The function is realized with a deterministic finite state machine derived from the grammar described in RFC 8259. Starting in state "init", the input is read and used to determined the next state. Only state "done" accepts the number. State "error" is a trap state to model errors. In the table below, "anything" means any character but the ones listed before.

state	0	1-9	e E	+	-	.	anything
init	zero	any1	[error]	[error]	minus	[error]	[error]
minus	zero	any1	[error]	[error]	[error]	[error]	[error]
zero	done	done	exponent	done	done	decimal1	done
any1	any1	any1	exponent	done	done	decimal1	done
decimal1	decimal2	decimal2	[error]	[error]	[error]	[error]	[error]
decimal2	decimal2	decimal2	exponent	done	done	done	done
exponent	any2	any2	[error]	sign	sign	[error]	[error]
sign	any2	any2	[error]	[error]	[error]	[error]	[error]
any2	any2	any2	done	done	done	done	done

The state machine is realized with one label per state (prefixed with "scan_number_") and goto statements between them. The state machine contains cycles, but any cycle can be left when EOF is read. Therefore, the function is guaranteed to terminate.

During scanning, the read bytes are stored in token_buffer. This string is then converted to a signed integer, an unsigned integer, or a floating-point number.

Returns: token_type::value_unsigned, token_type::value_integer, or token_type::value_float if number could be successfully scanned, token_type::parse_error otherwise

Note: The scanner is independent of the current locale. Internally, the locale's decimal point is used instead of . to work with the locale-dependent converters.

Definition at line 7496 of file json.hpp.

◆ scan_string()

template<typename BasicJsonType , typename InputAdapterType >

token_type nlohmann::detail::lexer< BasicJsonType, InputAdapterType >::scan_string ( )

inlineprivate

scan a string literal

This function scans a string according to Sect. 7 of RFC 8259. While scanning, bytes are escaped and copied into buffer token_buffer. Then the function returns successfully, token_buffer is not null-terminated (as it may contain \0 bytes), and token_buffer.size() is the number of bytes in the string.

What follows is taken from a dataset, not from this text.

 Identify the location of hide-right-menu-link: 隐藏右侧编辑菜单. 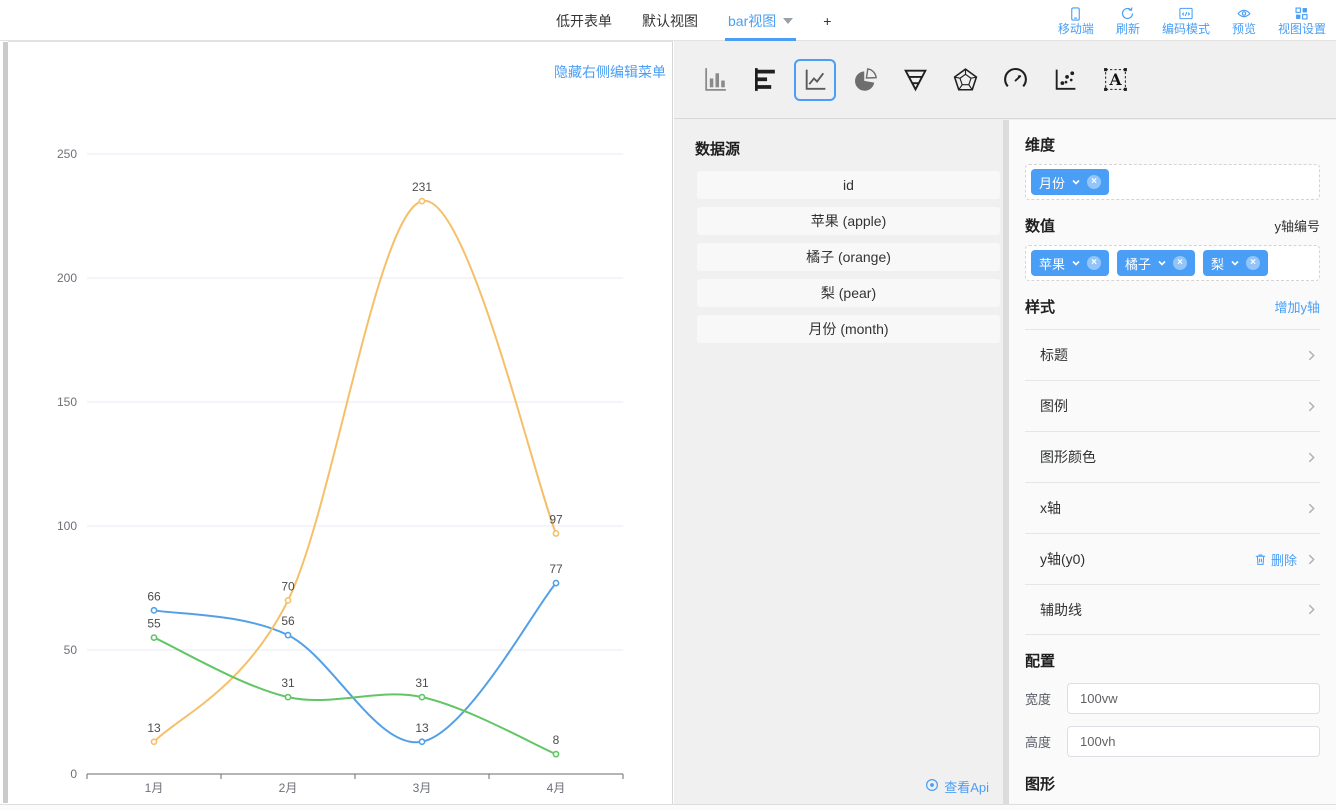
(610, 72).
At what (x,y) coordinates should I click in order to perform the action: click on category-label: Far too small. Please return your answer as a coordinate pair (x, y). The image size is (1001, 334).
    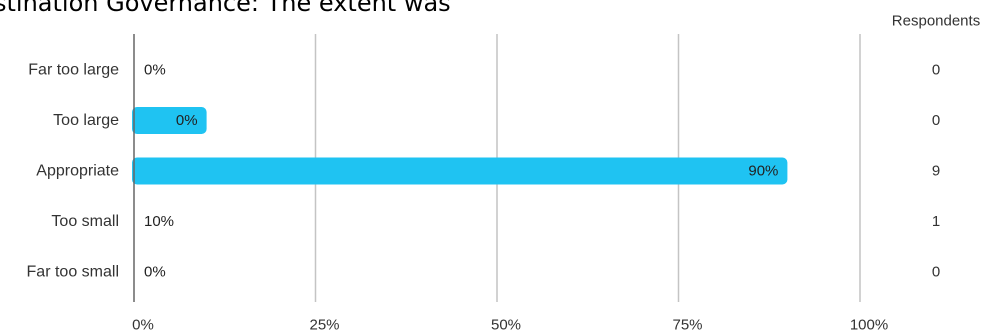
    Looking at the image, I should click on (73, 272).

Returns: token_type::value_string if string could be successfully scanned, token_type::parse_error otherwise

Note: In case of errors, variable error_message contains a textual description.

Definition at line 6781 of file json.hpp.

◆ skip_bom()

template<typename BasicJsonType , typename InputAdapterType >

bool nlohmann::detail::lexer< BasicJsonType, InputAdapterType >::skip_bom ( )

inline

skip the UTF-8 byte order mark

Returns: true iff there is no BOM or the correct BOM has been skipped

Definition at line 8013 of file json.hpp.

◆ skip_whitespace()

template<typename BasicJsonType , typename InputAdapterType >

void nlohmann::detail::lexer< BasicJsonType, InputAdapterType >::skip_whitespace ( )

inline

Definition at line 8027 of file json.hpp.

◆ strtof() [1/3]

template<typename BasicJsonType , typename InputAdapterType >

static void nlohmann::detail::lexer< BasicJsonType, InputAdapterType >::strtof	(	double &	f,
		const char *	str,
		char **	endptr )

inlinestaticprivatenoexcept

Definition at line 7445 of file json.hpp.

◆ strtof() [2/3]

template<typename BasicJsonType , typename InputAdapterType >

static void nlohmann::detail::lexer< BasicJsonType, InputAdapterType >::strtof	(	float &	f,
		const char *	str,
		char **	endptr )

inlinestaticprivatenoexcept

Definition at line 7439 of file json.hpp.

◆ strtof() [3/3]

template<typename BasicJsonType , typename InputAdapterType >

static void nlohmann::detail::lexer< BasicJsonType, InputAdapterType >::strtof	(	long double &	f,
		const char *	str,
		char **	endptr )

inlinestaticprivatenoexcept

Definition at line 7451 of file json.hpp.

◆ unget()

template<typename BasicJsonType , typename InputAdapterType >

void nlohmann::detail::lexer< BasicJsonType, InputAdapterType >::unget ( )

inlineprivate

unget current character (read it again on next get)

We implement unget by setting variable next_unget to true. The input is not changed - we just simulate ungetting by modifying chars_read_total, chars_read_current_line, and token_string. The next call to get() will behave as if the unget character is read again.

Definition at line 7901 of file json.hpp.